INSTRUCTIONS TO FOLLOW ▸ Can you swap "icon" for "symbol" in the records starting at the line containing "Where should I click to: Click" and ending at the line containing "pyautogui.click(x=689, y=43)", returning only those lines with nothing else altered?

DATA EXTRACT ▸
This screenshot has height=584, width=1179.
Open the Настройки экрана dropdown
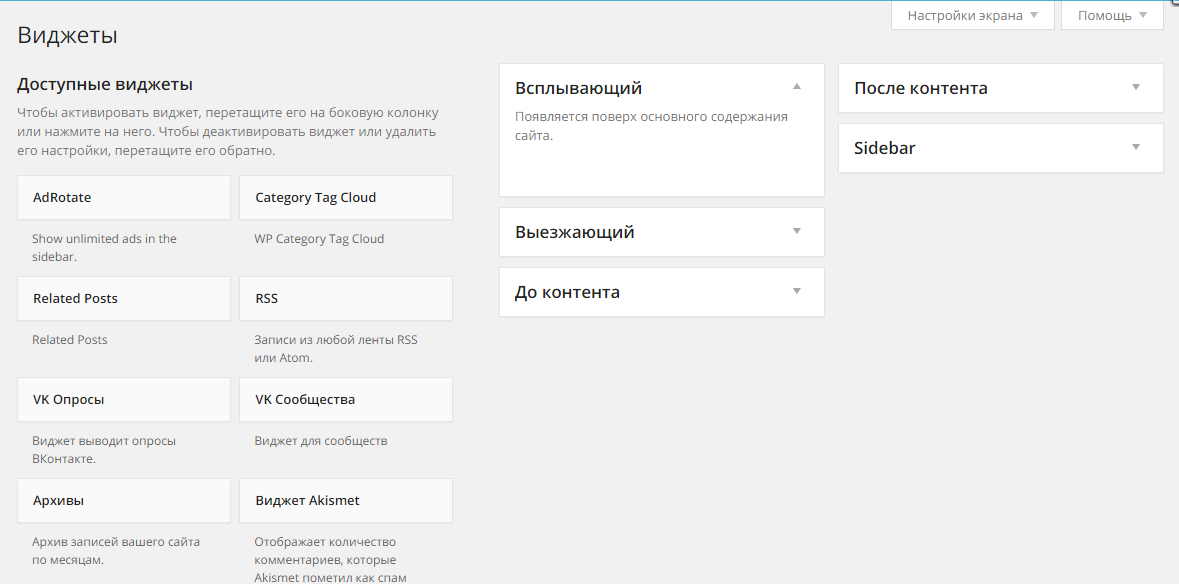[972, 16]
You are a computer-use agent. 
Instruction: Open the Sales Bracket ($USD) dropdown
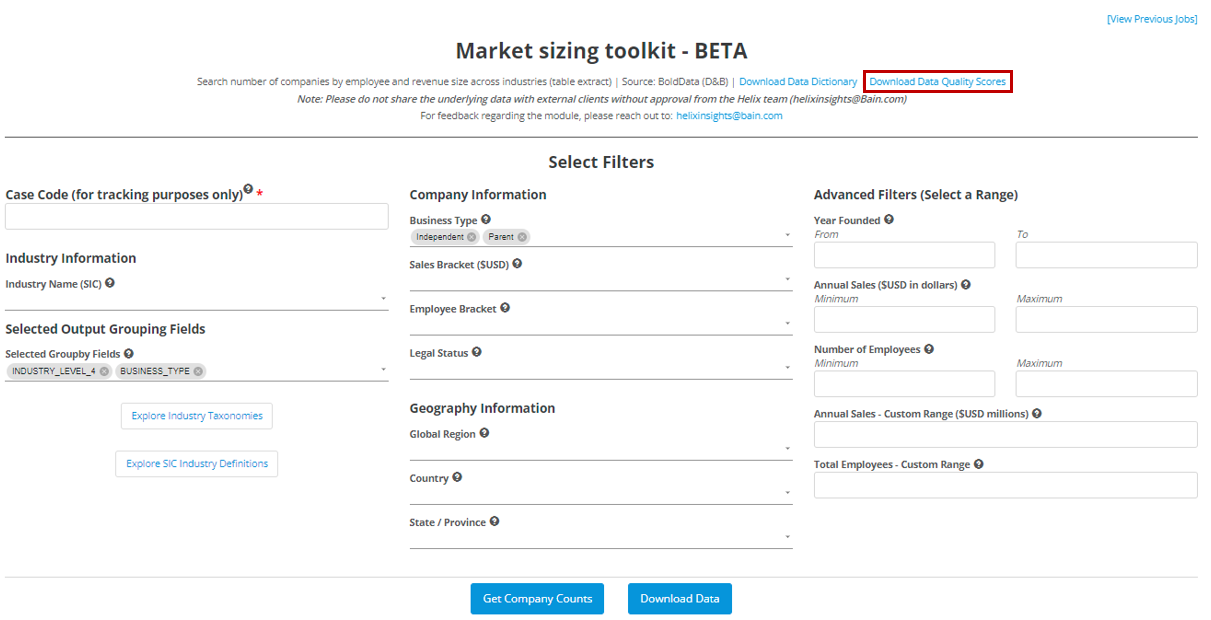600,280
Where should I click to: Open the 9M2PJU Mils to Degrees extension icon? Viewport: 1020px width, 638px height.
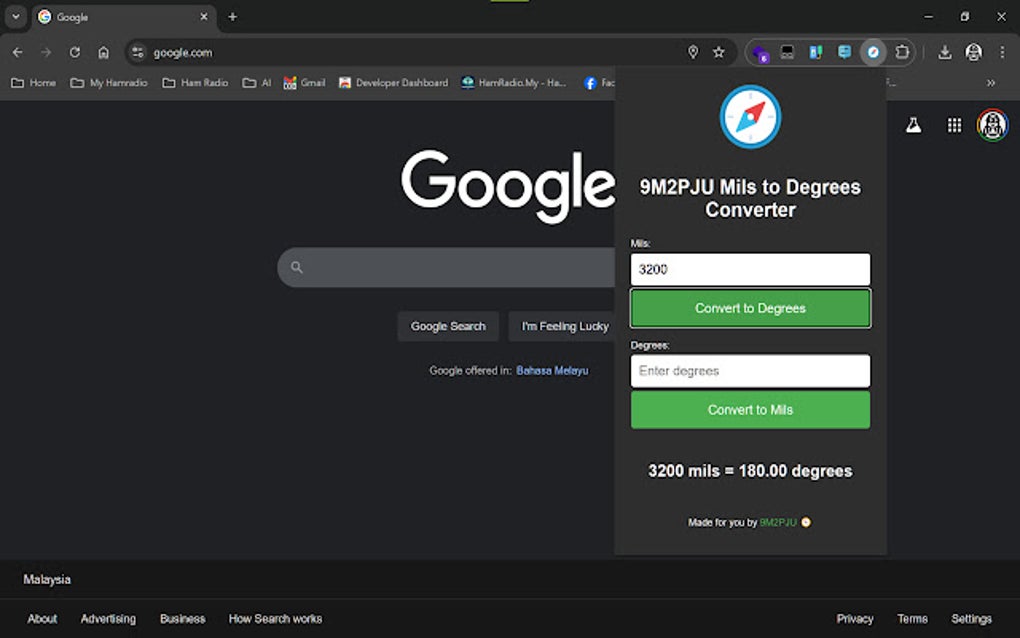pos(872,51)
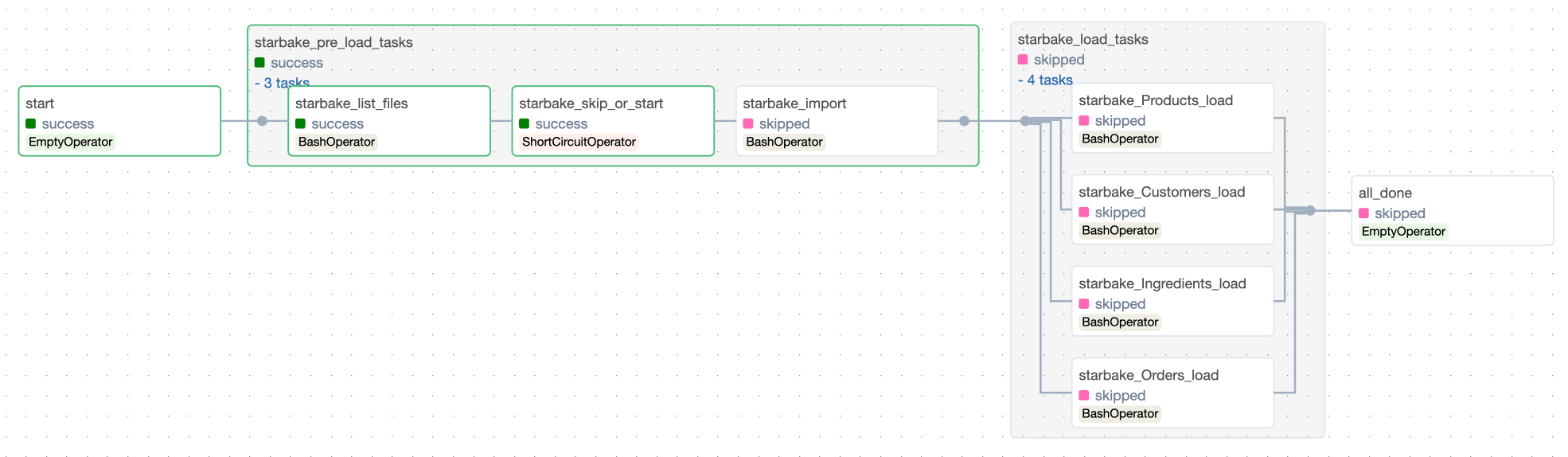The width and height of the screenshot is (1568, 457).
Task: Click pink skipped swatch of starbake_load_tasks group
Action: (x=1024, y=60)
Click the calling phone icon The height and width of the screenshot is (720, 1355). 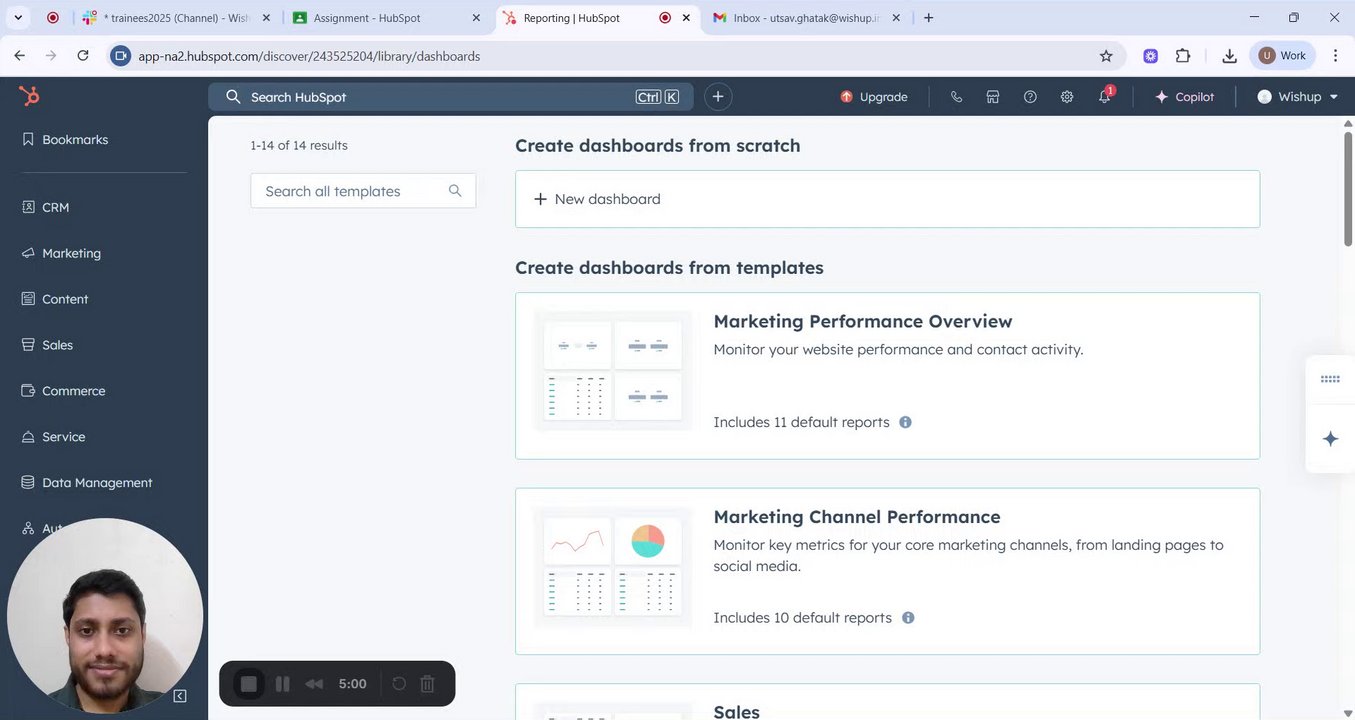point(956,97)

...

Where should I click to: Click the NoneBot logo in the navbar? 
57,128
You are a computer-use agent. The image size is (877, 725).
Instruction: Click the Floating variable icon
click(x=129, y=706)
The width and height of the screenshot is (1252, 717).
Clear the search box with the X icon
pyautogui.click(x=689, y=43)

EXERCISE SOLUTION ▸
Where should I click to: Click the NoneBot logo in the navbar? 
57,128
You are a computer-use agent. The image size is (877, 725).
Instruction: Click the Floating variable symbol
click(x=129, y=706)
The width and height of the screenshot is (1252, 717).
Clear the search box with the X symbol
pyautogui.click(x=689, y=43)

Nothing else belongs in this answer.